The circular fashion economy is sparking into life, and it’s wonderful to see CFS+ driving momentum with its
informative and ambitious programme of speakers this October. Industrial scale recycling, sustainable fabrics, digital product IDs, responsible dyeing – it’s clear the industry is rethinking the meaning and value of apparel, and presenting practical solutions for a greener future.
Perhaps most importantly, brands, manufacturers and consumers are recognising how products must be valued based on their entire lifecycle, from the materials used, to their full recyclability. As the CFS+ agenda reflects, a big focus will be adopting the latest technology to limit waste, and smoothly extend the life of clothing and footwear for the good of the planet.
At Avery Dennison, fashion circularity excites us greatly, because we’re confident our innovations can play a pivotal part in completing the loop. Our technologies offer the digital triggers, data management and applications to enable a level of supply chain visibility never seen before. Tracing raw materials and inventory allows businesses to create more efficient production decisions and track any unavoidable waste so that it can be embedded back in the system – fostering a truly circular economy.
Investment in textile recycling plants is happening, but we need integrated data to support the journey to circularity. Today, sorters have to manually separate materials into hundreds of categories or use infrared technologies to make assumptions on garments compositions. Putting a digital trigger such as an RFID label or QR code on a garment to hold standardised data, allows reverse logistic partners to automate the sorting
process.
Another big challenge we’re helping the industry overcome is inspiring consumers to play their part in prolonging a garment’s lifecycle. With innovations such as care labels with QR codes for digital identification, it’s possible to increase the percentage of items that are actually converted back into a new garment, which today is less than 1%.
As Sarah Swenson, Global Senior Sustainability Manager, Avery Dennison puts it: “By adopting a digital trigger on the garment linked to its digital identity, you can guide each of the relevant stakeholders in the garment’s life towards environmental decision-making, increasing the likelihood of the garment having a second life.”
Avery Denison recently launched a pilot project with LA-based recycler Ambercycle, which creates virgin quality yarn from old polyester clothes. The partnership is the first in a series of innovation-based collaborations, and involves Avery Dennison’s Digital Care Labels being attached to Ambercycle’s garments – in this case, a range of recycled T-shirts. Each label has a QR code that links to an app offering a digital ‘post purchase experience’ run by Avery Dennison’s atma.io connected product cloud. This Digital Care Label details how that specific garment was produced and how it should be looked after, and recycled. The project’s ambition is that 100% of the clothes made get recycled into new garments at the end of their life.
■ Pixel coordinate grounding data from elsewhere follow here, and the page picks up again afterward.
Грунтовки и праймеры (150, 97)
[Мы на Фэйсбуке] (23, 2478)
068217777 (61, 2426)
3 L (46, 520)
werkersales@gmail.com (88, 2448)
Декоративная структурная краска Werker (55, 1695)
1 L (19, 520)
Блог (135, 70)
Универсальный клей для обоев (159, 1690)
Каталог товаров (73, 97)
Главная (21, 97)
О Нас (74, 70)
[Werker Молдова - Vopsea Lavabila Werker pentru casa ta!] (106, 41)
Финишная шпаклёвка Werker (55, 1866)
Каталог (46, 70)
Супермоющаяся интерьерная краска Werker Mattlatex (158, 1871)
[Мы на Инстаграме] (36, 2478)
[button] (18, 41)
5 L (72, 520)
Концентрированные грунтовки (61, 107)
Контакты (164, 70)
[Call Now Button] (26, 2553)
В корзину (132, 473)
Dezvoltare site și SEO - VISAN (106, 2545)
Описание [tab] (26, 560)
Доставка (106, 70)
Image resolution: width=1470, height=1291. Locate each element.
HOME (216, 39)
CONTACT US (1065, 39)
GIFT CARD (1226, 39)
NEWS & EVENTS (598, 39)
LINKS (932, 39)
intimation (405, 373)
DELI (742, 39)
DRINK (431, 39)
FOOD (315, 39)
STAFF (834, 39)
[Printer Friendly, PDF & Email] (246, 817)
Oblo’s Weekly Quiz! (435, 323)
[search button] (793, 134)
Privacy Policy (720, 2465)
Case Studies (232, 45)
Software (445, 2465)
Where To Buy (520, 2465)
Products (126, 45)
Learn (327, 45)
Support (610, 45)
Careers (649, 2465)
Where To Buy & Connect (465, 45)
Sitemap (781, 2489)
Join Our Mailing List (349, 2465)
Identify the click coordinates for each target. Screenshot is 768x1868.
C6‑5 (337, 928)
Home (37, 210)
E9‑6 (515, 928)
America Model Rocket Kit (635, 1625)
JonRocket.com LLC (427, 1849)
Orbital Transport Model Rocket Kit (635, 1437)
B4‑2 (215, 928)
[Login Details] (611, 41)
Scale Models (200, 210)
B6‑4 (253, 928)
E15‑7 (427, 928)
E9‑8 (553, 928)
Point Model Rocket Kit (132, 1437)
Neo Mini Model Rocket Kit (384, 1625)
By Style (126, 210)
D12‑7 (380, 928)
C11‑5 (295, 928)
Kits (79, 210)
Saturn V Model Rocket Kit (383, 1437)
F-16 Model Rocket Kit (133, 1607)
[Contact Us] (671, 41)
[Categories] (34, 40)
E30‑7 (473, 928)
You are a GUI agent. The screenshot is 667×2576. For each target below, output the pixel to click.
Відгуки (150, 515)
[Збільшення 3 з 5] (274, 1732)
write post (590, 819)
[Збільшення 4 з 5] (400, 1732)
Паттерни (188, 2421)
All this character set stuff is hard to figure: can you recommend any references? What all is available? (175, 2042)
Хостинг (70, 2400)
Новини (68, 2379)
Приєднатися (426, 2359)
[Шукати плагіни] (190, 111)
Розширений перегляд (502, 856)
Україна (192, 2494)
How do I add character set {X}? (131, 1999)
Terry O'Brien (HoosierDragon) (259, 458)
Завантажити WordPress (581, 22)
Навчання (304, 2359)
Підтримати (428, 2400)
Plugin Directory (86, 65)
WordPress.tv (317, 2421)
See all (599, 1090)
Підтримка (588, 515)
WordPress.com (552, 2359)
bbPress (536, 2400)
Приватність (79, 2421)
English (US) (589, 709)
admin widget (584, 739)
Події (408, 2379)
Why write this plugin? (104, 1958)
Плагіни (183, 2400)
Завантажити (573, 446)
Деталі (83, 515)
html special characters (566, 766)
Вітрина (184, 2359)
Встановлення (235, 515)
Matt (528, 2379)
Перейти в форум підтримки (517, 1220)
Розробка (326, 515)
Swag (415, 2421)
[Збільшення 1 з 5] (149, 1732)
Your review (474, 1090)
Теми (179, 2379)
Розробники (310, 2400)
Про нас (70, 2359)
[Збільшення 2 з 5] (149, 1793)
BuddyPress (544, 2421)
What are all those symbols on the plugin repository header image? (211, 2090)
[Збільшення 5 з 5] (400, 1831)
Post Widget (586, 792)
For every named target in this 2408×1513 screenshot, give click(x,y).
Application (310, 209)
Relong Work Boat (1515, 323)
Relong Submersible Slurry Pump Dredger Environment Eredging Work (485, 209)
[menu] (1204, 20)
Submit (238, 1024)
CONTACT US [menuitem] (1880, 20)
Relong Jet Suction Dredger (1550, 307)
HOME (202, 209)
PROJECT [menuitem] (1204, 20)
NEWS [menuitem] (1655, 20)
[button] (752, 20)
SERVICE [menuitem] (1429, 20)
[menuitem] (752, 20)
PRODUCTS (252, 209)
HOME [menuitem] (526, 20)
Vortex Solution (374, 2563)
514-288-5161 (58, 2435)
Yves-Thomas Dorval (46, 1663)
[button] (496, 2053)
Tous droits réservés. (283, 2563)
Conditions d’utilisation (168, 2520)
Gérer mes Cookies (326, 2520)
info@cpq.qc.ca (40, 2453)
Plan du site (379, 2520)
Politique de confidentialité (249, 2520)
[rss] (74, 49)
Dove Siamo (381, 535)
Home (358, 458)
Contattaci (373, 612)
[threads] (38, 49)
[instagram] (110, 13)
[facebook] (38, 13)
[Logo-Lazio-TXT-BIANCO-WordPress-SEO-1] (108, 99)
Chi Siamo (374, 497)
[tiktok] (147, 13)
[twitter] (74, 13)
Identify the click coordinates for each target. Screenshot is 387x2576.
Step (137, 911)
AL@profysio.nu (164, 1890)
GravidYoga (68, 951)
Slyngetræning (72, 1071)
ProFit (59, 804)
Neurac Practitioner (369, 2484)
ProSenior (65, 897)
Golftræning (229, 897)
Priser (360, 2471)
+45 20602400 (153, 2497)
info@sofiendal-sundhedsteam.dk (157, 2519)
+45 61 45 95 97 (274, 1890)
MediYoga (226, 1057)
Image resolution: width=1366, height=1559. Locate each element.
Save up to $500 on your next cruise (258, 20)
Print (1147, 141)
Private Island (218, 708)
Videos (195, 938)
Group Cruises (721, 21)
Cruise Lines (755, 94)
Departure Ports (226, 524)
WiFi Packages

Meanwhile, fashion designers are addressing waste in the design process, particularly in the area of oversampling, which has been a serious problem in the industry. Designers can undergo excessive rounds of physical sampling, resulting in textile waste, unnecessary carbon emissions and lost time. For this reason, many are seeking digital solutions as an alternative.
In July this year, Avery Dennison and pioneering 3D fashion solution Browzwear joined forces to address the need for virtual design solutions at the labelling stage. The collaboration allows designers to choose from a library of Avery Dennison’s materials and fabrics to provide accurate visuals of its label solutions, believed to be an industry first. Designers can develop, preview and test label prototypes on garments through dynamic visualisations, produced in the Browzwear platform – a far greener way to manage the process.
The partnership highlights a shared vision of fashion driven by demand, not surplus, that the world’s most innovative brands are looking to unlock.
As our work and the CFS+ agenda confirms, collaborations across the industry are fostering change. Designers and brands need to team with manufacturers, textile suppliers, recyclers and tech specialists to keep the journey towards fashion circularity on track. “Our hope is that, as supply chain partners build new commercialised systems, the circular recycling process will become competitive with the linear consumption system, especially as risks to raw materials occur ever more frequently in supply chains these days,” notes Sarah Swenson.
With compliance and ESG pressures ramping up, we need serious levels of transparency and practical processes in place to truly deliver on our climate action pledges. If brands can access data and have an oversight into what happens post-sale, the ‘golden thread’ of apparel product information is never broken, and amazing things can be achieved.